As of now there are two categories of detection methods for MERS-CoV. The first category is molecular tests, that can detect active infections. The second category is serology tests that detect antibodies to MERS-CoV, therefore indicating that the patient has been infected in the past. For this reason they are only suitable for surveillance and research purposes, not for diagnostic ones.
The proposed toehold switch mechanism that we employ in our kit belongs to the molecular methods. The table below is is an attempt to compare the proposed diagnostic kit to rRT-PCR, the main alternative molecular method for MERS-CoV detection.

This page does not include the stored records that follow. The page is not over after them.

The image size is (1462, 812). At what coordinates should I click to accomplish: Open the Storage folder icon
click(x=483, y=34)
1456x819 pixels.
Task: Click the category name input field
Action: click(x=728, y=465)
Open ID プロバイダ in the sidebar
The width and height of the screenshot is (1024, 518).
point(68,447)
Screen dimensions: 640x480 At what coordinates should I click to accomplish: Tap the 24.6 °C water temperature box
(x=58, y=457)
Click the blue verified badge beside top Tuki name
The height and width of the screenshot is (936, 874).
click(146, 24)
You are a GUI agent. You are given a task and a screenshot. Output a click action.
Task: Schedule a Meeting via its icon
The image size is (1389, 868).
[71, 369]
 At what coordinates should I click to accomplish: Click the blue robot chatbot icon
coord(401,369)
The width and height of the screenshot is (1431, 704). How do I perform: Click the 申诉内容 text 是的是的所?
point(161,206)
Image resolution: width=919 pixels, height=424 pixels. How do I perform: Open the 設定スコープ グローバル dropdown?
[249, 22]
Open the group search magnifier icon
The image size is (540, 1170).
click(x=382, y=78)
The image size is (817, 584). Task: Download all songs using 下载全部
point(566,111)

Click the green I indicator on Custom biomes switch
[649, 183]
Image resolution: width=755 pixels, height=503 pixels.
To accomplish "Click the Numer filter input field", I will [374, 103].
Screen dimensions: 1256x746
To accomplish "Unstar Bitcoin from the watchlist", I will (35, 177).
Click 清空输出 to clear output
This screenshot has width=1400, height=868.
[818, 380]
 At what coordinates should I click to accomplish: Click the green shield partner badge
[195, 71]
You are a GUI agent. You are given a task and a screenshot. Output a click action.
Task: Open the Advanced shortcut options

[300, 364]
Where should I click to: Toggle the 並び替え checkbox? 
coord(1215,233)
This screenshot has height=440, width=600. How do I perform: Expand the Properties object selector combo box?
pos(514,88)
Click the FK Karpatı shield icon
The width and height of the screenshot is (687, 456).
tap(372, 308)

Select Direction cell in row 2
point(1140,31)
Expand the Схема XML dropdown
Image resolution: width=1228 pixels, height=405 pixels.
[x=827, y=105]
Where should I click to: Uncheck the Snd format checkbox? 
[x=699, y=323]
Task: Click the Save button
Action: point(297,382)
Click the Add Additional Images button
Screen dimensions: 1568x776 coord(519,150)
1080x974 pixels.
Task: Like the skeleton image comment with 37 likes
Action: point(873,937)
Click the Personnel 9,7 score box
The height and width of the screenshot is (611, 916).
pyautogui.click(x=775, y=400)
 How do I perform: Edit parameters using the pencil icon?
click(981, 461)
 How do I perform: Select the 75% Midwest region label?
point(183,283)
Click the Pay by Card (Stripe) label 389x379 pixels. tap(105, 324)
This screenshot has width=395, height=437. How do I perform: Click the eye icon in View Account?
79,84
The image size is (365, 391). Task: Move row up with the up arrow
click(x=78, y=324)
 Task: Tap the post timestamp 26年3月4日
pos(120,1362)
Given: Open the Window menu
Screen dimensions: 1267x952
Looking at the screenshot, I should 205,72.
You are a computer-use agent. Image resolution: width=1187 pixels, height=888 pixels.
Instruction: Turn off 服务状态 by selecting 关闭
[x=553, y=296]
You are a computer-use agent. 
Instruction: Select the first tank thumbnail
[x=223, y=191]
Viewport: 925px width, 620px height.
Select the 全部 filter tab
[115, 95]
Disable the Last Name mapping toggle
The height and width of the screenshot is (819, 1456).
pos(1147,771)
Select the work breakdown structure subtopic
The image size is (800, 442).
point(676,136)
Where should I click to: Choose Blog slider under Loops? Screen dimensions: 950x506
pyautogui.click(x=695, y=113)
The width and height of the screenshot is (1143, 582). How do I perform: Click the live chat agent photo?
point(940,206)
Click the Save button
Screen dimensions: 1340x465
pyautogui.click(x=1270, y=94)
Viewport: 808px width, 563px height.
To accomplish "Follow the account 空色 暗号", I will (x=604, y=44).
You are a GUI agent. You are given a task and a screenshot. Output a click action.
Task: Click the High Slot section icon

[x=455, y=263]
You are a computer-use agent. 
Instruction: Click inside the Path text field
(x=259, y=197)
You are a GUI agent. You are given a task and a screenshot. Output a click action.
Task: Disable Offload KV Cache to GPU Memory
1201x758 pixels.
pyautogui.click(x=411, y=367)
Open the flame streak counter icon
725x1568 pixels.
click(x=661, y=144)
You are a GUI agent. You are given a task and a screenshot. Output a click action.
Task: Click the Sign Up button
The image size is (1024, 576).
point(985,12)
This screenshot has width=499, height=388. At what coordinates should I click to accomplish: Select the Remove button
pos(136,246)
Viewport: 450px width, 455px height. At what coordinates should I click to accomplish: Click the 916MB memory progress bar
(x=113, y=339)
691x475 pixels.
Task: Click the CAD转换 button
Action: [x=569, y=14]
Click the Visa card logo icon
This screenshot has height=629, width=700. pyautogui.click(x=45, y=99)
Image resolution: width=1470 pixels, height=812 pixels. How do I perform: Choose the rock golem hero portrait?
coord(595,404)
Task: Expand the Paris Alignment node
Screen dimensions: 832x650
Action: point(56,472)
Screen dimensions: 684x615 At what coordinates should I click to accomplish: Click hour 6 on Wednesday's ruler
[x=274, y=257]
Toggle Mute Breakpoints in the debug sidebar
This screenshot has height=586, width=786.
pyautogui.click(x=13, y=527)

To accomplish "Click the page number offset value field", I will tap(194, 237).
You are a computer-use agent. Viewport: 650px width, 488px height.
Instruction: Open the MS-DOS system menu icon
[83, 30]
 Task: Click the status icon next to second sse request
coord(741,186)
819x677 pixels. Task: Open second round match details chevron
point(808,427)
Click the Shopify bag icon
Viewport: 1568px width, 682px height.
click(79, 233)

|Characteristics||Diagnostic Methods for MERS-CoV|
|Expertise requirements||Training and experience is absolutely necessary||No expertise is required, a short training is sufficient|
|Space requirements||Laboratory environment and expensive equipment is required||No laboratory environment is required, suitable for POC use|
|Run time||2 hours||1 hour|
|Hands-on time||20 minutes||5 minutes|
|Cost per assay||77.5 – 372.5 $||3.28 $|
|Quantification||Viral load can be quantified by PCR-based quantification techniques||Semi-quantificational method, correlation of viral load to glucose levels|
|Availability to the public||No public availability||Available to everyone|
|Monitoring false results||Difficult and costly||Easy and affordable|
Concerns on Negative Implications
The proposed design has been developed incorporating feedback from a number of experts and always considering the general safety. However, we could not but underline certain aspects that could lead to negative implications.
Firstly, we should take into account the risk of the virus transmitting to those that operate the test, whether they are professionals or volunteers, and make sure to educate them properly on keeping safety measures. Since part of the kit is reusable, it should be sanitized after each use. The same applies to the glucometer that should be disinfected according to the ISO 15197:2013, as recommended by the FDA. This procedure involves cleaning the glucometer with germicidal wipes for one minute and allowing it to dry at room temperature. In addition, the disposable part of the kit should be discarded according to the local policies. However, we are concerned that in some areas the biohazard disposal policies might be more loose due to lack of education or resources.
On the other hand, the diagnostic test alone is not sufficient for containing a virus outbreak. We are worried that, perhaps, some patients will not proceed to visiting a doctor and follow the suggested procedures. For this reason, the emergency testing facilities should be in direct contact with hospitals to facilitate and encourage patients to comply with safety rules.
Finally, we are concerned over the psychological factor of delivering the MERS-CoV diagnosis. The personnel’s training should involve instructions on how to announce the diagnosis, informing the patients on the next steps without panicking them. This is important especially as the diagnostic method does not contain a negative control for simplicity and cost reasons, thus a false positive cannot be detected.
Connelly, J., et al. (2015). “Paper Machine” for Molecular Diagnostics. Analytical Chemistry, 87 (15), 7595-7601.
 Rodriguez, N., et al. (2015). Paper-Based RNA Extraction, in Situ Isothermal Amplification, and Lateral Flow Detection for Low-Cost, Rapid Diagnosis of Influenza A (H1N1) from Clinical Specimens. Analytical Chemistry, 87(15), 7872-7879.
Pardee, K. et al. (2016). Rapid, Low-Cost Detection of Zika Virus Using Programmable Biomolecular Components. Cell,165, 1255-1266.
Singh, A., et al. (2018). Paper-Based Sensors: Emerging Themes and Applications. Sensors, 18(9), 2838.
Daher, R., et al. (2016). Recombinase Polymerase Amplification for Diagnostic Applications. Clinical Chemistry, 62(7), 947-958.